Hanya sekitar 40 menit hingga 1 jam saya berada di Toko Gramedia sore itu. “Cobaan” pramuniaga yang salah memberikan informasi dan menghadapi kasir yang jutek bukan lagi masalah karena ada yang hal lain yang saya syukuri yaitu pulang membawa dua buku yang dibeli lebih murah.
Ngomong-ngomong soal membeli buku, ternyata sudah sebelas judul buku saya beli sejak Desember 2016 hingga awal Februari 2017. Buku-buku itu saya dapatkan di Bentara Budaya Kompas Yogyakarta, Toko Buku Gramedia Basuki Rahmat Malang, dan Toko Buku Gramedia Sudirman Yogyakarta.
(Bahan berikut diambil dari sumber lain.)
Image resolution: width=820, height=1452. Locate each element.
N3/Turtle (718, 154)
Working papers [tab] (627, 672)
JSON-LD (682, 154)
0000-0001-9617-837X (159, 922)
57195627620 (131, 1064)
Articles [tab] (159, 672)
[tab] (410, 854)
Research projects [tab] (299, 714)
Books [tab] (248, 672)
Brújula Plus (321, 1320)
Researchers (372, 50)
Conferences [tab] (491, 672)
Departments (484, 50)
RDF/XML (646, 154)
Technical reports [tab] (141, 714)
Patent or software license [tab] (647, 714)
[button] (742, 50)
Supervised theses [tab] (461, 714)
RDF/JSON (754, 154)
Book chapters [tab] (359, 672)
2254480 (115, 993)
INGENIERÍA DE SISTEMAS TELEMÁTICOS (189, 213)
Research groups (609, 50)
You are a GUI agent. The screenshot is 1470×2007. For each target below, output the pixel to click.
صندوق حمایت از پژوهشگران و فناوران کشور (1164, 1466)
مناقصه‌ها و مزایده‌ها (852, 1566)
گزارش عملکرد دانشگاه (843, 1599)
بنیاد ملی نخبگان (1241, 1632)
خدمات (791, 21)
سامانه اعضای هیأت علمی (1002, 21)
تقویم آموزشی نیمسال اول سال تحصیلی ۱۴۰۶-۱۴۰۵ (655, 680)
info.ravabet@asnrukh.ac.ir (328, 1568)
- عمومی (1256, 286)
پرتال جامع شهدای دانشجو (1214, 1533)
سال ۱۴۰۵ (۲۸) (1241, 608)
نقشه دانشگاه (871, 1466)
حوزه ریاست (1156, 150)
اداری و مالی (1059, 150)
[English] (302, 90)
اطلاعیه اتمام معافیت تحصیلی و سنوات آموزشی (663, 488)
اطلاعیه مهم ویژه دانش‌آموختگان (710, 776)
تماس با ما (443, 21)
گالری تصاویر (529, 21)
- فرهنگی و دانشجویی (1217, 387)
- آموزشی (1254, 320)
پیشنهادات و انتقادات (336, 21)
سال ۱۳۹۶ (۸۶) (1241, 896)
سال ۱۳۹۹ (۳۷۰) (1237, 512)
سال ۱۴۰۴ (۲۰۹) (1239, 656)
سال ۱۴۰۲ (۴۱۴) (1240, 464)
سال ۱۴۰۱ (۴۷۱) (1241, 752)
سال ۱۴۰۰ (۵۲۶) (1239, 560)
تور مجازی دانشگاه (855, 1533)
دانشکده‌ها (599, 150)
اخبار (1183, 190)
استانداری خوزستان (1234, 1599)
Sebelas buku dalam waktu kurang dari tiga bulan rasanya menjadi rekor belanja buku saya sejauh ini. Saya pun bukan seorang kutu buku. Gairah membaca saya bahkan naik turun. Kadang suka membaca, sering pula menelantarkan buku. Akan tetapi gairah membaca saya sepertinya sedang baik di tahun 2017. Dari Januari hingga awal Februari ini, sudah lima buku selesai saya baca.
Jumlah tersebut sama dengan yang saya baca sepanjang 2016. Gairah tersebut didukung pula oleh diskon dan promo Kompas Gramedia yang marak akhir-akhir ini. Sebelas buku yang saya beli itu pun hasil dari diskon besar-besaran. Selamat Ulang Tahun Gramedia. Semoga ada diskon buku bermutu berikutnya. Tapi, jangan dengan kasir yang jutek lagi.